Вижу — ко мне направляется молодая женщина, голые плечи, платье на тонких бретельках, сверкающее, серебряное и немыслимо короткое, а каблуки невероятно высокие, массивные, тоже серебряные, у нее черные как вороново крыло волосы, из-под длинной, закрывающей брови челки блестят ярко-голубые, обведенные черным глаза. Она улыбается. Лицо как будто знакомое, на секунду мне кажется, что я узнал красотку из парикмахерского салона.

— Для тебя главное — голова, вот и мотаешь головой, а сам весь как деревянный, — кричит она мне в ухо. — Вон, посмотри на женщину, голова у нее совершенно неподвижна, глаза тоже, она в трансе, все движения сконцентрированы вокруг пупка.

Это точно, под завязанными в узел концами мужской рубахи виден голый живот и пуп.

— Правильно! — ору я в ответ. Пупок единственная точка покоя.

Волосы одной из танцующих женщин выкрашены в огненно-красный цвет и необычайно высоко взбиты, кажется, что над ее головой взметнулись языки пламени. Другая, темнокожая, больше всего похожа на продавщицу косметики — так тщательно разрисовано ее лицо, на котором разлито выражение глубокой скуки, но все ее тело двигалось: медленно и плавно, словно в замедленной съемке, взлетали руки и колыхался силиконовый бюст.

— Ну что, нашел свой каталог вкусов?

Чего бы я только не отдал, лишь бы не вырвался у меня идиотский возглас: «ах»!

Тина рассмеялась:

— Ну ты и вылупил глазищи, ха! — Она поправила черную прядь на лбу. — Я прослушала твое сообщение. Мне, кстати, понравилось то, что ты записал там для меня.

Не слишком находчиво я в ответ сказал, что не узнал ее из-за парика.
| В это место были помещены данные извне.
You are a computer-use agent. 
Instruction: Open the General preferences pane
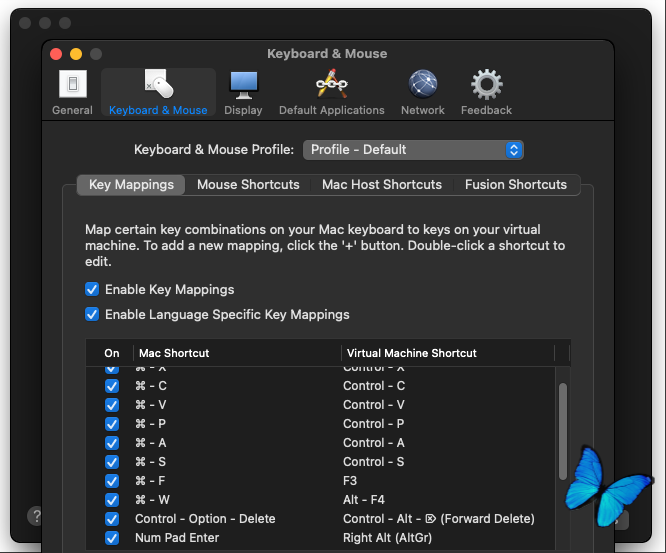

— Я тебя тоже не узнала. Что и говорить, довольно смело, в твоем-то возрасте. Я о прическе. Но мне нравится.

— Не было другого выхода.

— Известно: голь на выдумки хитра. — Она быстро провела рукой по моим волосам. — Классно щекочет. Теперь у тебя волосы короткие, как у меня.

— Между прочим, мне очень жаль, что вчера я не смог прийти в бассейн. Позвонил один старый друг.
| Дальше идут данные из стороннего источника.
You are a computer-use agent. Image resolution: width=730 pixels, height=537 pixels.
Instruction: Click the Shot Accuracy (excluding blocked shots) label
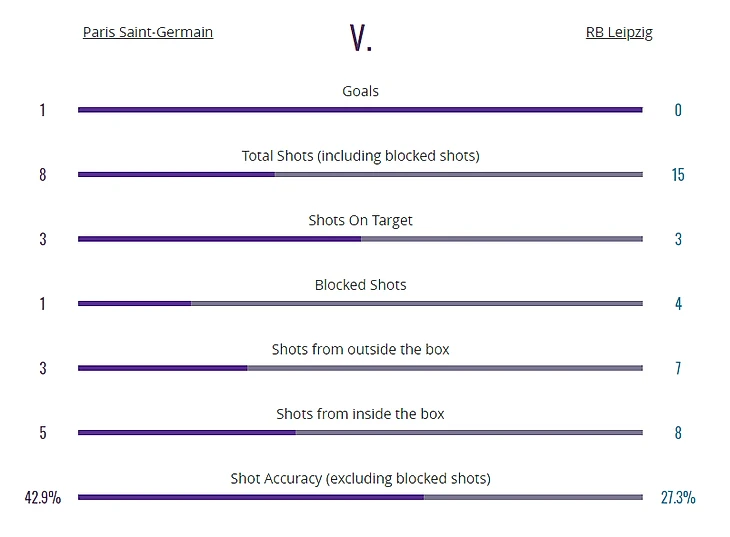click(x=360, y=478)
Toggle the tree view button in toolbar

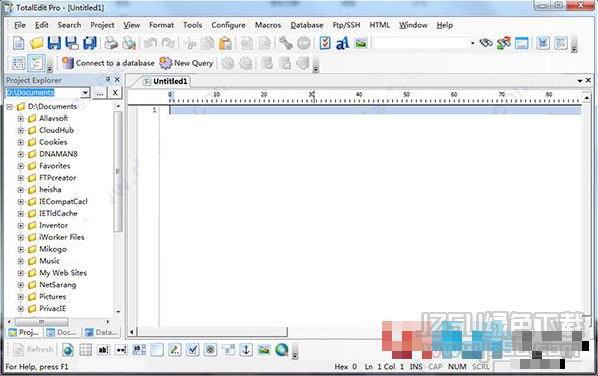[36, 63]
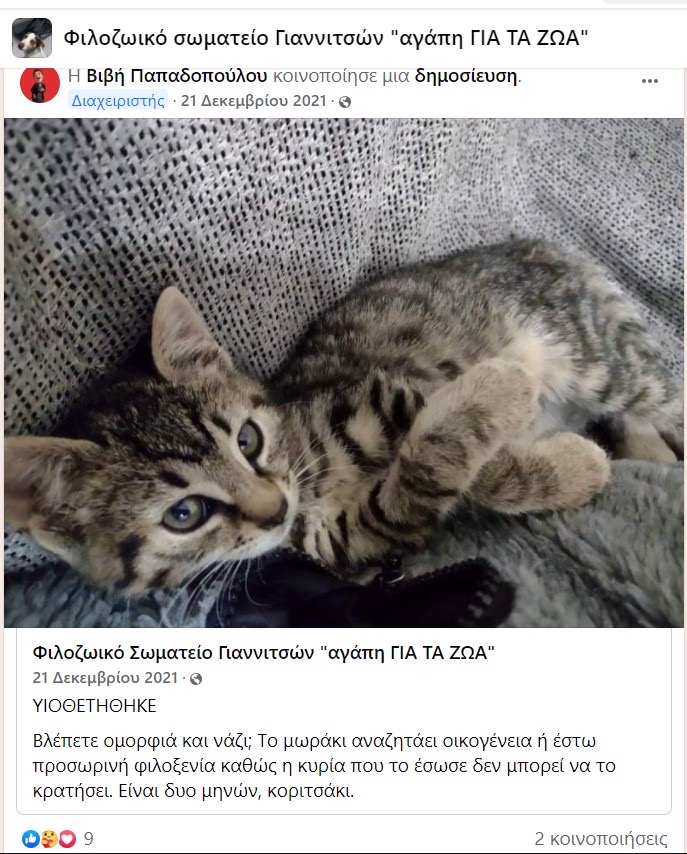
Task: Open the shared post description about the kitten
Action: click(324, 766)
— И правда жаль, потому что я была там.

Я подумал, не признаться ли, что я был в бассейне — сказать, например, что плавали там одни пенсионеры. Но промолчал. Она же солгала — значит, не хотела поиздеваться над тобой! Иначе и сюда не пришла бы.

— У тебя нет сигарет?

— Нет. Сигару могу дать.

— Сигары — это слишком крепко. — Покачиваясь на высоченных каблучищах, похожих на котурны, она прошла в дальний конец зала, там за столиком сидел молодой человек. Вот попросила сигарету. Он протягивает ей пачку, щелкает зажигалкой, а сам что-то говорит, теперь глядит в мою сторону, ухмыляется и демонстративно встряхивает густыми и длинными темными волосами.
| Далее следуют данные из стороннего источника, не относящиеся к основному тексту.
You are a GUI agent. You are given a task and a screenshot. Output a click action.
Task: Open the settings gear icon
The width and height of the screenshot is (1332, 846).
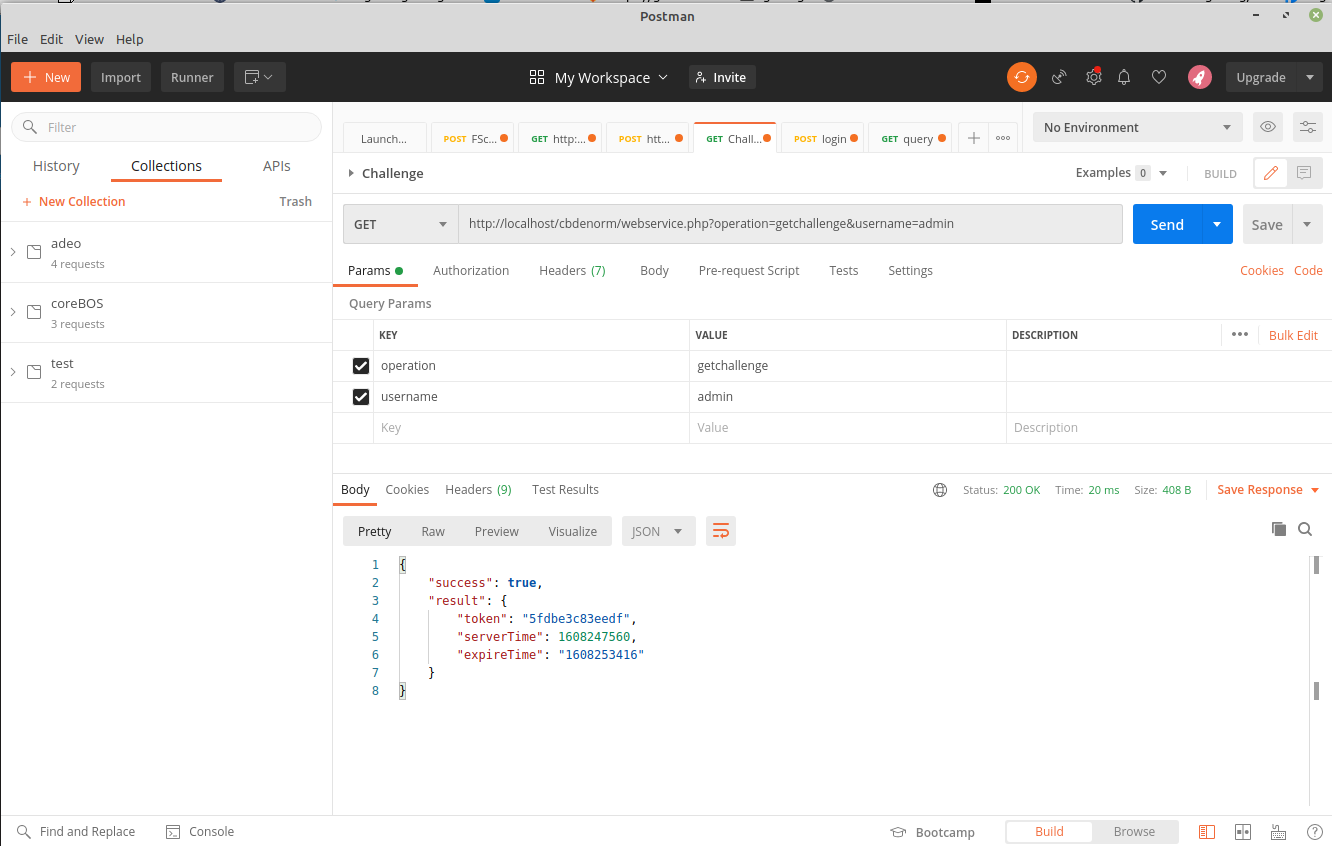pyautogui.click(x=1094, y=77)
— Патлатая макака, — произнес я довольно громко.

Девчонка в юбчонке уже опять тут как тут.

— Ясно дело, от пива мы рвемся в бой, а? — И сует мне новую бутылку ямайского пива.

— А лимонад у вас есть?

— Слушай, ну ты даешь! Какой еще лимонад? У нас тут благотворительная акция, чтоб ихняя местная промышленность развивалась, ну на Ямайке-то. — Она небрежно запихала деньги в карман, опять не дав сдачу. — Чили кон карне, вот чего у нас есть. Можете подкрепиться, когда коленки подгибаться начнут.

Странно, почему она перешла на «вы»? Ничего хорошего, подумал я, не иначе, дело в моем солидном возрасте. Вежливое «вы» она, поди, использовала, чтобы поставить меня на место. Не надо было спрашивать, есть ли лимонад.

Тина вернулась, сверкая серебряным платьишком, покачиваясь на каблучищах, с дымящейся сигаретой в руке.

— Я прочитала в газете твое объявление. Что, кто-нибудь откликнулся?

— Да. Звонил один человек.

— И что?

— Да хотел мне мины продать.

— Мины?

— Мины. Осколочные. Контактные. Мины-сюрприз. Можно было и противотанковые купить. Отныне я знаю, что торговцы оружием называют мины картошкой.

— Обалдеть можно. А знаешь, что мне пришло в голову, когда я слушала твое сообщение? У меня ведь было время подумать, пока я дожидалась окончания паузы. Я подумала, почему бы нам с тобой не организовать ту выставку? Материала навалом. Роглер, будь он жив, только порадовался бы. Устроим выставку, назовем «Радости вкуса» или как-нибудь в таком же роде. Картошка и ее исторические судьбы.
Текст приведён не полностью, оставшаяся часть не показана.